Structured Prompt Language: Declarative Context Management for LLMs
This addresses inefficiencies in prompt engineering and resource management for developers and researchers using LLMs, though it is incremental as it builds on existing concepts like SQL and RAG.
The paper tackles the problem of managing context windows and prompt complexity for large language models by introducing SPL, a declarative SQL-inspired language, which reduces prompt boilerplate by 65% on average and allows running scripts at costs as low as $0.002 or zero marginal cost on local hardware.
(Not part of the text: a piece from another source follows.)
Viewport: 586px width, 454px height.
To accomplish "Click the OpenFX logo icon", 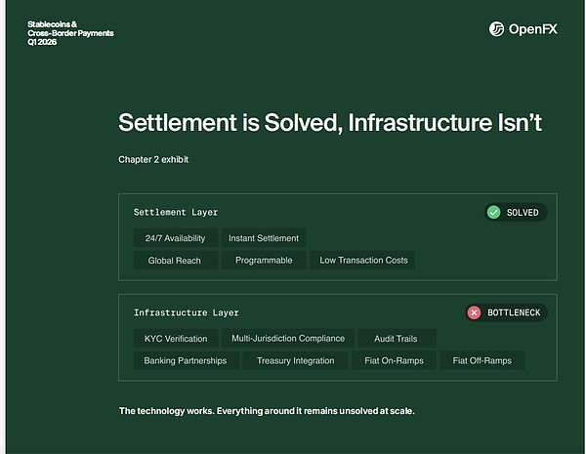I will click(497, 29).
We present SPL (Structured Prompt Language), a declarative SQL-inspired language that treats large language models as generative knowledge bases and their context windows as constrained resources. SPL provides explicit WITH BUDGET/LIMIT token management, an automatic query optimizer, EXPLAIN transparency analogous to SQL's EXPLAIN ANALYZE, and native integration of retrieval-augmented generation (RAG) and persistent memory in a single declarative framework. SPL-flow extends SPL into resilient agentic pipelines with a three-tier provider fallback strategy (Ollama -> OpenRouter -> self-healing retry) fully transparent to the .spl script. Five extensions demonstrate the paradigm's breadth: (1) Text2SPL (multilingual NL->SPL translation); (2) Mixture-of-Models (MoM) routing that dispatches each PROMPT to a domain-specialist model at runtime; (3) Logical Chunking, an intelligent strategy for documents exceeding a single context window--expressed naturally through SPL's existing CTE syntax with no new constructs, decomposing a large query into a Map-Reduce pipeline that reduces attention cost from O(N^2) to O(N^2/k) and runs identically on cloud (parallel) or local hardware (sequential); (4) SPL-flow, a declarative agentic orchestration layer with resilient three-tier provider fallback; and (5) BENCHMARK for parallel multi-model comparison with automatic winner persistence. We provide a formal EBNF grammar, two pip-installable Python packages (spl-llm, spl-flow), and comparison against Prompty, DSPy, and LMQL. SPL reduces prompt boilerplate by 65% on average, surfaces a 68x cost spread across model tiers as a pre-execution signal, and runs the identical .spl script at $0.002 on OpenRouter or at zero marginal cost on a local Ollama instance--without modification.